Conhecida por profetizar desde criança, próximo ao crime a pastora passou a dizer que tivera uma visão de que Carmo iria morrer cedo. Ele chegou a encontrar um plano para matá-lo em seu tablet, escrito pela filha Marzy Teixeira ao irmão Lucas Cézar Souza. Uma testemunha disse que Marzy apenas escreveu o plano ditado por Flordelis.
Além da ex-deputada federal, outros sete acusados foram condenados, a maioria em julgamentos anteriores que ocorreram em novembro de 2021 e em abril deste ano. Dos cinco julgados no último domingo, três foram inocentados.
A filha Simone Rodrigues foi condenada a 31 anos, 4 meses e 20 dias de reclusão, em regime fechado, por homicídio triplamente qualificado, tentativa de homicídio e associação criminosa armada.
André Luiz Oliveira e Marzy Teixeira, além da neta Rayane dos Santos, foram considerados inocentes.
Antes de migrar para o noticiário policial, Flordelis era famosa por ser cantora gospel e admirada por celebridades. Um filme sobre sua trajetória foi realizado, em 2009, com os atores Bruna Marquezine, Cauã Reymond, Reynaldo Gianecchini e Deborah Secco. Flordelis interpretou a si mesma.
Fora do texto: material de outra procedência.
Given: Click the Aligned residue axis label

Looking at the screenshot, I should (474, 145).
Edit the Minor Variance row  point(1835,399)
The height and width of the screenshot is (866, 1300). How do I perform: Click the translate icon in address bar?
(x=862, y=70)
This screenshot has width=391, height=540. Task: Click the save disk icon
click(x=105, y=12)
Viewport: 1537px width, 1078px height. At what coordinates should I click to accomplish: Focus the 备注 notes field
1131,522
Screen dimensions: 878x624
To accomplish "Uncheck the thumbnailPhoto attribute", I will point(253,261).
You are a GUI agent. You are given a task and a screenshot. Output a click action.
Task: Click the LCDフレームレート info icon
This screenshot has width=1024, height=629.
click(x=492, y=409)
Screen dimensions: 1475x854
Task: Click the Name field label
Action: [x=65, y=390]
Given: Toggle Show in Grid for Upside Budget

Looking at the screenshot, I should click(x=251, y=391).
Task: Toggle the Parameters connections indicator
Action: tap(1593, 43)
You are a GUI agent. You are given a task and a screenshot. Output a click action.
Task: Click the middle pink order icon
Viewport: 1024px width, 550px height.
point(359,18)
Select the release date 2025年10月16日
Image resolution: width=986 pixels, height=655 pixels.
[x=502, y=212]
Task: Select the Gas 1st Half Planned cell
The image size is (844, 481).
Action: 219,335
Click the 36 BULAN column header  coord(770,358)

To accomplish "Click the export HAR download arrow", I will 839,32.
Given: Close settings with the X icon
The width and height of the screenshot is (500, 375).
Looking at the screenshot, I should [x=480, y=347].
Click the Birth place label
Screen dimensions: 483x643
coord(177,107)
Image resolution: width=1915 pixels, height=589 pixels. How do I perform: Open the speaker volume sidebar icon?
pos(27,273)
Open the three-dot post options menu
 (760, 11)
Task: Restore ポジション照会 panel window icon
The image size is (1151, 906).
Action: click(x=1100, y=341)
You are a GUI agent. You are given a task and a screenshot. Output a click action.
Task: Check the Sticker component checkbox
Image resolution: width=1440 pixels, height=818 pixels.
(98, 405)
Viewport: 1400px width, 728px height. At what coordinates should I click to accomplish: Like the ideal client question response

Após o crime, a ex-jogadora da seleção brasileira Paula do Vôlei, atualmente pastora e psicóloga, passou a frequentar a casa. Duas filhas afirmaram que ela ajudava a treinar os depoimentos; Paula nega. A ex-jogadora acompanhou até o final o julgamento, cantando louvores pelos corredores do tribunal.
Quando a juíza Nearis Acre leu a sentença no tribunal do júri em Niterói, alguns se desesperaram, entre eles, seu atual namorado, Allan Soares, que foi às lágrimas. No mesmo dia, ele escreveu em uma rede social: "Não vou desistir de você".